**TASK DESCRIPTION**
Write out, word for word, only the lines from the one containing "Instruction: Open the" through the final line of the data.

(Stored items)
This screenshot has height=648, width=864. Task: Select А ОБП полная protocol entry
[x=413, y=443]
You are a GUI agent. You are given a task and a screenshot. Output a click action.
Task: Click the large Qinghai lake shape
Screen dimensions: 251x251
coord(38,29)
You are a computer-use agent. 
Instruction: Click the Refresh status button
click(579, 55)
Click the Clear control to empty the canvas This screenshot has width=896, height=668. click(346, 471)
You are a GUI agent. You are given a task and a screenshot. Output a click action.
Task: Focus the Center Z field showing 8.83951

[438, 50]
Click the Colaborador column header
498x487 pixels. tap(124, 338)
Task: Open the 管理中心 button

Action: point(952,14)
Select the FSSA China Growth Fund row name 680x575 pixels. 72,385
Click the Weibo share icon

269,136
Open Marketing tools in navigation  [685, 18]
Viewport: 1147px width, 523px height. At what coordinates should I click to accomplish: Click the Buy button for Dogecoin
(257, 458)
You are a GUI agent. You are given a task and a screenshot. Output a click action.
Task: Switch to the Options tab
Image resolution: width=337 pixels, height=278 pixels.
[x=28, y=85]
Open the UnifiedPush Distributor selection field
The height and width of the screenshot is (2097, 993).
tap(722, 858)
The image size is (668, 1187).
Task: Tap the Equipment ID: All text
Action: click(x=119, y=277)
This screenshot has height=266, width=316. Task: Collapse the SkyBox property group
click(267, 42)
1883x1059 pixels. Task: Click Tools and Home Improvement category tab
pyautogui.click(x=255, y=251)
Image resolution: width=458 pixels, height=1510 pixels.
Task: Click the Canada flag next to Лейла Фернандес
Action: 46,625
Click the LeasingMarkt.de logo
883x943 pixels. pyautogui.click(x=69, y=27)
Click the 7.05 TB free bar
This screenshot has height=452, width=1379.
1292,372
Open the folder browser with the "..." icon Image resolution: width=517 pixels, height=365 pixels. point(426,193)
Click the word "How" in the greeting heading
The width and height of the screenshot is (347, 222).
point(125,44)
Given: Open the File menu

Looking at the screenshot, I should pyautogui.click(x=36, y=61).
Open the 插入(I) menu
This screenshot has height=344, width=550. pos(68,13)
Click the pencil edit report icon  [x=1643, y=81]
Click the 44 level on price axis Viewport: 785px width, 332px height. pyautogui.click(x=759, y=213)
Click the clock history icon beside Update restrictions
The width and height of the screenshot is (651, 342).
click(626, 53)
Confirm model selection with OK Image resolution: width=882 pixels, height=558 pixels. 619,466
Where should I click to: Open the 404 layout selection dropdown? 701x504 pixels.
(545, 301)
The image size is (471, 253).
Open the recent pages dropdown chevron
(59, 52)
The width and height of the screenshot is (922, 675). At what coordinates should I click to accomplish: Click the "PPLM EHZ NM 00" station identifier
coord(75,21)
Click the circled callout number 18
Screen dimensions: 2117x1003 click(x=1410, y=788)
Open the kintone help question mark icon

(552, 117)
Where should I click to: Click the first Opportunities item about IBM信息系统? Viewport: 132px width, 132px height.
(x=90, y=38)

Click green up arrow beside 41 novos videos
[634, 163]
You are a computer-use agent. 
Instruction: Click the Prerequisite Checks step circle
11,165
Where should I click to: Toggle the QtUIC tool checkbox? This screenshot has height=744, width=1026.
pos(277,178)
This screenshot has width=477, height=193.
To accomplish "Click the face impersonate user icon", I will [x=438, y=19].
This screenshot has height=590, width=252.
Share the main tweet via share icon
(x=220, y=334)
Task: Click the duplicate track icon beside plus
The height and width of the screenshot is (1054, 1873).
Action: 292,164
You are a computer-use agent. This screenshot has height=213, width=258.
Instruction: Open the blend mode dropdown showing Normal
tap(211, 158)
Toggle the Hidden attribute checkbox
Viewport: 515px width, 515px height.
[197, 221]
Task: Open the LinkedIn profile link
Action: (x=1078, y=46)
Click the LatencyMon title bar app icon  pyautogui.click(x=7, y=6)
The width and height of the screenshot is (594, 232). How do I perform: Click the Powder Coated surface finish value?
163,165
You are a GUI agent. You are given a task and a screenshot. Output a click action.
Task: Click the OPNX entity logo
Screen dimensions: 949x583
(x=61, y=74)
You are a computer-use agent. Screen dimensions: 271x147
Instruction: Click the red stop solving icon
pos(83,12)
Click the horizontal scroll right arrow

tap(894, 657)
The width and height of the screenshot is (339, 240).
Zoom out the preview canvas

**RESULT FOR THIS TASK**
Instruction: Open the blend mode dropdown showing Normal
tap(211, 158)
Toggle the Hidden attribute checkbox
Viewport: 515px width, 515px height.
[197, 221]
Task: Open the LinkedIn profile link
Action: (x=1078, y=46)
Click the LatencyMon title bar app icon  pyautogui.click(x=7, y=6)
The width and height of the screenshot is (594, 232). How do I perform: Click the Powder Coated surface finish value?
163,165
You are a GUI agent. You are given a task and a screenshot. Output a click action.
Task: Click the OPNX entity logo
Screen dimensions: 949x583
(x=61, y=74)
You are a computer-use agent. Screen dimensions: 271x147
Instruction: Click the red stop solving icon
pos(83,12)
Click the horizontal scroll right arrow

tap(894, 657)
The width and height of the screenshot is (339, 240).
Zoom out the preview canvas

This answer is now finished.